Stored data entries:

BEGIN

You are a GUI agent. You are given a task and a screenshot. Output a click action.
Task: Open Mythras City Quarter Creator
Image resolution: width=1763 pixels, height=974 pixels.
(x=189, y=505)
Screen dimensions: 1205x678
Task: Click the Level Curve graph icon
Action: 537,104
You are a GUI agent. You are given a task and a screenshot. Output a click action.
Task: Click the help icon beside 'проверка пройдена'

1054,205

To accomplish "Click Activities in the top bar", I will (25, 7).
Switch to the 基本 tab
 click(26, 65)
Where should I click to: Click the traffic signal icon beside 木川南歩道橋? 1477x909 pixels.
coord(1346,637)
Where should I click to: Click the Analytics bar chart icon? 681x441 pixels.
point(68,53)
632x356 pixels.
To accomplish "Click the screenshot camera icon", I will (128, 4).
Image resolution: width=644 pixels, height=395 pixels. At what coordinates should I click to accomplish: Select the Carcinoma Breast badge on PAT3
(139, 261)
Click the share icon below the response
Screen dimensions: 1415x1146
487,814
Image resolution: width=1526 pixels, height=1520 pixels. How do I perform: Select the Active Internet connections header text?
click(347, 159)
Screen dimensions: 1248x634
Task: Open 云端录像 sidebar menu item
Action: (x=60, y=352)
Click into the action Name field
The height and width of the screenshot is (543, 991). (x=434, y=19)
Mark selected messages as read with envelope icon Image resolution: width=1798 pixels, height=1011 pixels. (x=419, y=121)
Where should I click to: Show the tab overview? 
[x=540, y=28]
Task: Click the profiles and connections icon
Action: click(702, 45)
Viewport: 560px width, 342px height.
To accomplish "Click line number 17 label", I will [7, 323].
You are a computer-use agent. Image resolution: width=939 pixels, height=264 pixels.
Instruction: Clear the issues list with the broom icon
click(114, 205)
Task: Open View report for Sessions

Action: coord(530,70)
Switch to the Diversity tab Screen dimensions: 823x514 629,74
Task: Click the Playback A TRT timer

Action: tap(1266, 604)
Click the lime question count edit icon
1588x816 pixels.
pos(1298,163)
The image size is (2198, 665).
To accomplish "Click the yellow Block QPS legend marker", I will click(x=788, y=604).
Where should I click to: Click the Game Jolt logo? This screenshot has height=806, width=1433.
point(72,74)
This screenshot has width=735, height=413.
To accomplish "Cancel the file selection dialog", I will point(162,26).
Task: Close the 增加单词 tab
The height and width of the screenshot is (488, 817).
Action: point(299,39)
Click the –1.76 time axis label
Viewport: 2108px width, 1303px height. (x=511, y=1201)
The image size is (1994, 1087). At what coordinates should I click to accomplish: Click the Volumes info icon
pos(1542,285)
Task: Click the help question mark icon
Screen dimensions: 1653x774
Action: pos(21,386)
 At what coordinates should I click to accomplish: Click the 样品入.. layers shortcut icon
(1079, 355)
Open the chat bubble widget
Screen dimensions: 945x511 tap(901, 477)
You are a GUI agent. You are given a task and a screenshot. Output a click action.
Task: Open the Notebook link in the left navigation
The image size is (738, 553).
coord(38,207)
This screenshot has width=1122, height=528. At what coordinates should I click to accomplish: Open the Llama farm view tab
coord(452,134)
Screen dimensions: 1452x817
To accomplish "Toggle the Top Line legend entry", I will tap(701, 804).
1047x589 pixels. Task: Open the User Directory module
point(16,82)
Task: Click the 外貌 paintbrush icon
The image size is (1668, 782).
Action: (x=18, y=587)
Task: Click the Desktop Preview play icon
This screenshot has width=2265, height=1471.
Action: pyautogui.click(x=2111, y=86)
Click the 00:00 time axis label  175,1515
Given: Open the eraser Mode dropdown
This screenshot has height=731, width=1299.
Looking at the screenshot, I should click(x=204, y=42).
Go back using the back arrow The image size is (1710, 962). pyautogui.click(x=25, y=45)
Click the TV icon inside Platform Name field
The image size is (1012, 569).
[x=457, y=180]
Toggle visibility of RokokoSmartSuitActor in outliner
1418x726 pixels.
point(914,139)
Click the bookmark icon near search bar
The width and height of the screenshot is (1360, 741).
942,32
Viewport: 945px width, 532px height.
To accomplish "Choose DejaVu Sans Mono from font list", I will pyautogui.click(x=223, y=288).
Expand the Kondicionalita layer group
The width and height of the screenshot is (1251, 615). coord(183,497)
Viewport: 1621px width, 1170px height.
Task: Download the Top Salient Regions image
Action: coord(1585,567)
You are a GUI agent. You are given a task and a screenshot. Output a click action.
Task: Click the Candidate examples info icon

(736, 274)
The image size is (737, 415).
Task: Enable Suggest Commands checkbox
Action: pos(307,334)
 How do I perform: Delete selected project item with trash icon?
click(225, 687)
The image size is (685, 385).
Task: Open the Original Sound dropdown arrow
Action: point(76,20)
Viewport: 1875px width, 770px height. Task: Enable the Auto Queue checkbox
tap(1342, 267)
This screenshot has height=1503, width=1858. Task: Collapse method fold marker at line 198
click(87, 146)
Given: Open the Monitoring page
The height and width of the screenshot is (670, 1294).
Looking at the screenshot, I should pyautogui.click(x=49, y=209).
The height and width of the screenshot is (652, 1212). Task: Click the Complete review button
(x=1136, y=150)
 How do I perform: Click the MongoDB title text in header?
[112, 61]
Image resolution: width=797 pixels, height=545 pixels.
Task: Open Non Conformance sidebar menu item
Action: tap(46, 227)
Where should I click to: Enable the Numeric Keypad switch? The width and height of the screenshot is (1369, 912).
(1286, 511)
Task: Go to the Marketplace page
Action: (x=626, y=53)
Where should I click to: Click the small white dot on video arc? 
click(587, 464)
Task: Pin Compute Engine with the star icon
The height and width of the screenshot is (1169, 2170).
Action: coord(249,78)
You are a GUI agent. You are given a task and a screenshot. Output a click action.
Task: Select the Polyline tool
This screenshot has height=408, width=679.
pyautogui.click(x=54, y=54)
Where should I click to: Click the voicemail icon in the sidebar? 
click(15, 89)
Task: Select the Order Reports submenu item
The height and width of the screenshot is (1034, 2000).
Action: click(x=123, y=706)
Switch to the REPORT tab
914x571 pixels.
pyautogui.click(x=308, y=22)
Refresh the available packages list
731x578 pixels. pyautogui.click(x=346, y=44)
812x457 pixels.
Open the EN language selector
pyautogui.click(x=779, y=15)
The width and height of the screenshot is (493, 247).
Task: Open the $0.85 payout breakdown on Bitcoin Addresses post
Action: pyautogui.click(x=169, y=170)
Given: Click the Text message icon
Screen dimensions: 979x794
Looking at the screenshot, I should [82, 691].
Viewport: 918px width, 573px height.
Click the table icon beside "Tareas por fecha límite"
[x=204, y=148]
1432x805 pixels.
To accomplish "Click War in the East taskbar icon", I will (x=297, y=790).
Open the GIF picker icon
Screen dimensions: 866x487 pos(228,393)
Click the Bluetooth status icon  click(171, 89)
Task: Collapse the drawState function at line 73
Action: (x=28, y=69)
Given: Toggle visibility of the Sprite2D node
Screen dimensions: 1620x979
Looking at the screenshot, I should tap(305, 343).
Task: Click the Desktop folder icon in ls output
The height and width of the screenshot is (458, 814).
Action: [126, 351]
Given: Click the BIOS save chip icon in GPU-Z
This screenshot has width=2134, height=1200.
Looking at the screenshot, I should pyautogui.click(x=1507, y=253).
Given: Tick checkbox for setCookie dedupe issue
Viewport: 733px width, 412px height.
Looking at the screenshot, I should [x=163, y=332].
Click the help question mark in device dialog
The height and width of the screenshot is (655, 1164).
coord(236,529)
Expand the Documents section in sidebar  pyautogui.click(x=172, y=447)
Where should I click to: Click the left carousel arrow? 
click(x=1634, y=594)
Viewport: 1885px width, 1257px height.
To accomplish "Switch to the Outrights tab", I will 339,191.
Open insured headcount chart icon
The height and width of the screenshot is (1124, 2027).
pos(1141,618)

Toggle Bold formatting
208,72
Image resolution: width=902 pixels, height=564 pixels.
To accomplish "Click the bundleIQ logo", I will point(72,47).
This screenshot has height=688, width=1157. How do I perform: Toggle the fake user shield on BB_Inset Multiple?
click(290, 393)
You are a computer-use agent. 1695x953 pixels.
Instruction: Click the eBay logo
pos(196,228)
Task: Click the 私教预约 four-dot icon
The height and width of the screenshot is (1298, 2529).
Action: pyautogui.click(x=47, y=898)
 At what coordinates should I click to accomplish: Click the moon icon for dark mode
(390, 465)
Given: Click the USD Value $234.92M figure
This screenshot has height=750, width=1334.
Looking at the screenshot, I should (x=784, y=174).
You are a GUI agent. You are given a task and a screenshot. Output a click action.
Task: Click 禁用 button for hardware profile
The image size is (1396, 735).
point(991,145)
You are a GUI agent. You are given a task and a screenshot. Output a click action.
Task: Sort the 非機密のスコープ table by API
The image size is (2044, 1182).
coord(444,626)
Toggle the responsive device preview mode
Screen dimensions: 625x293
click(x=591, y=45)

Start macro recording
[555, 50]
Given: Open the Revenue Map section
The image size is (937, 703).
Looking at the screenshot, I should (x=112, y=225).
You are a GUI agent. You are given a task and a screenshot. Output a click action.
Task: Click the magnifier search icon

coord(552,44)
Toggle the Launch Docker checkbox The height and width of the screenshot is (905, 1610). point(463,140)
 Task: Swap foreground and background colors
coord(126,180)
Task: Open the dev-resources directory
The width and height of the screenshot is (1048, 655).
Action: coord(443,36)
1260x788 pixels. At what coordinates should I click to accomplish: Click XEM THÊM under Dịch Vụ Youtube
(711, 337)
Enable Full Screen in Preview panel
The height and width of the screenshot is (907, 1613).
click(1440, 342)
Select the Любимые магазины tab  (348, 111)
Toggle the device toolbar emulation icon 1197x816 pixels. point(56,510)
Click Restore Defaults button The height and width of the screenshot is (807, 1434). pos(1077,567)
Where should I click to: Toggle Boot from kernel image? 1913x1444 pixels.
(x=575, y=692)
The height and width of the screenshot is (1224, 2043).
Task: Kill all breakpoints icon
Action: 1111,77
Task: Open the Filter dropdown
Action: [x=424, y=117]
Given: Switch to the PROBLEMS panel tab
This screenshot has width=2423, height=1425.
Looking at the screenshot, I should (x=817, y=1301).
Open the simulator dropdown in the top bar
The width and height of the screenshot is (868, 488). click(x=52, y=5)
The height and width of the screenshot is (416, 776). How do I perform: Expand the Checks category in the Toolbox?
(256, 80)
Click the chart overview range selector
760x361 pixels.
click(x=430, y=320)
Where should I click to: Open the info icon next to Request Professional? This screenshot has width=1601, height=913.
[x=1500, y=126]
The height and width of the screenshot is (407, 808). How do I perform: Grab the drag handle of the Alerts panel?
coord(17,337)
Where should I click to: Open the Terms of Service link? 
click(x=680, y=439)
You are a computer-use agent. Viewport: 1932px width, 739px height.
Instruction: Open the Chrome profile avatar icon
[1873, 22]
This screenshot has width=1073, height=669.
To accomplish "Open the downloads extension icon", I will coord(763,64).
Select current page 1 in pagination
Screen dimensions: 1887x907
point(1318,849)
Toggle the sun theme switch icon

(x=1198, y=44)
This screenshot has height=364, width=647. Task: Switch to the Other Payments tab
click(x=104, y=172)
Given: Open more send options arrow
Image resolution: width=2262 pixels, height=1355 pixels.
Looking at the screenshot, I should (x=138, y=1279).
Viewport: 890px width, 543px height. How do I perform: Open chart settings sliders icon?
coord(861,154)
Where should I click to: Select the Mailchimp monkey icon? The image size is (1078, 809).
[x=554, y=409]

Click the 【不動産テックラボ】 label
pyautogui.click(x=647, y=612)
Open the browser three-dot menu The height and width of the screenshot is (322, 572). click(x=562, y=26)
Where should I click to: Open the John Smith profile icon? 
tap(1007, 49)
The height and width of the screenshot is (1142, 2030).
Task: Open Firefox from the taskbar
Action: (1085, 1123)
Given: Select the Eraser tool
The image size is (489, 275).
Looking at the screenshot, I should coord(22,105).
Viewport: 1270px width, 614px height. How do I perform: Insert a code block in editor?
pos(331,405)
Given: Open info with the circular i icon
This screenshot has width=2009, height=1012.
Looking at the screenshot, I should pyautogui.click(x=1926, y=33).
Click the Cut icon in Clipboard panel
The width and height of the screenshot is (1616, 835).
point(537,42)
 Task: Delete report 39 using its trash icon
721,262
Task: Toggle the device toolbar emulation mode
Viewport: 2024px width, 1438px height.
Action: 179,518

END

## WHAT TO WORK ON
Reproduce each line from the records that contains the word "emulation".

## WRITTEN SOLUTION
Toggle the device toolbar emulation icon 1197x816 pixels. point(56,510)
Task: Toggle the device toolbar emulation mode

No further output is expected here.